#### AVAILABLE DATA

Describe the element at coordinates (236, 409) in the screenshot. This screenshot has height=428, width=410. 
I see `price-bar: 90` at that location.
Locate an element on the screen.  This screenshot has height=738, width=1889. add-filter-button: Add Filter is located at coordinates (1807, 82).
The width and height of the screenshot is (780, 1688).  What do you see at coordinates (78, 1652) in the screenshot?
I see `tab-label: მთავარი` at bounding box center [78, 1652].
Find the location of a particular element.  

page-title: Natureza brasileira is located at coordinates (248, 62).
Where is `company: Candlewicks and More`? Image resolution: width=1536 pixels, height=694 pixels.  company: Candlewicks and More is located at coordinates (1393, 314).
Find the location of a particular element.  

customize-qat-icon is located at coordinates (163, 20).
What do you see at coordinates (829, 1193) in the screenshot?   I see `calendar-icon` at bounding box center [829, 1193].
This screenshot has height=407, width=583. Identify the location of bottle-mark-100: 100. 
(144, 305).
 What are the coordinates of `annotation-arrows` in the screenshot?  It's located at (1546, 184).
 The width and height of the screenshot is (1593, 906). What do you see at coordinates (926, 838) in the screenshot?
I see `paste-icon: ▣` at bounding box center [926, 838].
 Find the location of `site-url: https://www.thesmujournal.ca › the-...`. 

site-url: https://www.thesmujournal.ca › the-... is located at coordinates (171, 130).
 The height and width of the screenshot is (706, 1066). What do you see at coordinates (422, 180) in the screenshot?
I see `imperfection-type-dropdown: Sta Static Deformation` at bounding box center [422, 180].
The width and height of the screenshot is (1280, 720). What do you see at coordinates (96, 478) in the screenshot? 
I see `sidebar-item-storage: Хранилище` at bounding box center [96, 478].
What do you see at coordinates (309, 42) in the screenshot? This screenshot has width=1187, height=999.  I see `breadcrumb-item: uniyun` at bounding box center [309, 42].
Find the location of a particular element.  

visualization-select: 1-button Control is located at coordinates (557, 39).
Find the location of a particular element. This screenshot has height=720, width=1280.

########

■ **REQUIRED WORK**: Copy the rows from the start through the line containing "center [926, 838].", changing "element" to "item" and leaving everything else unchanged.

■ **COMPLETED TASK**:
Describe the item at coordinates (236, 409) in the screenshot. This screenshot has height=428, width=410. 
I see `price-bar: 90` at that location.
Locate an item on the screen.  This screenshot has height=738, width=1889. add-filter-button: Add Filter is located at coordinates (1807, 82).
The width and height of the screenshot is (780, 1688).  What do you see at coordinates (78, 1652) in the screenshot?
I see `tab-label: მთავარი` at bounding box center [78, 1652].
Find the location of a particular item.  

page-title: Natureza brasileira is located at coordinates (248, 62).
Where is `company: Candlewicks and More`? Image resolution: width=1536 pixels, height=694 pixels.  company: Candlewicks and More is located at coordinates (1393, 314).
Find the location of a particular item.  

customize-qat-icon is located at coordinates (163, 20).
What do you see at coordinates (829, 1193) in the screenshot?   I see `calendar-icon` at bounding box center [829, 1193].
This screenshot has height=407, width=583. Identify the location of bottle-mark-100: 100. 
(144, 305).
 What are the coordinates of `annotation-arrows` in the screenshot?  It's located at (1546, 184).
 The width and height of the screenshot is (1593, 906). What do you see at coordinates (926, 838) in the screenshot?
I see `paste-icon: ▣` at bounding box center [926, 838].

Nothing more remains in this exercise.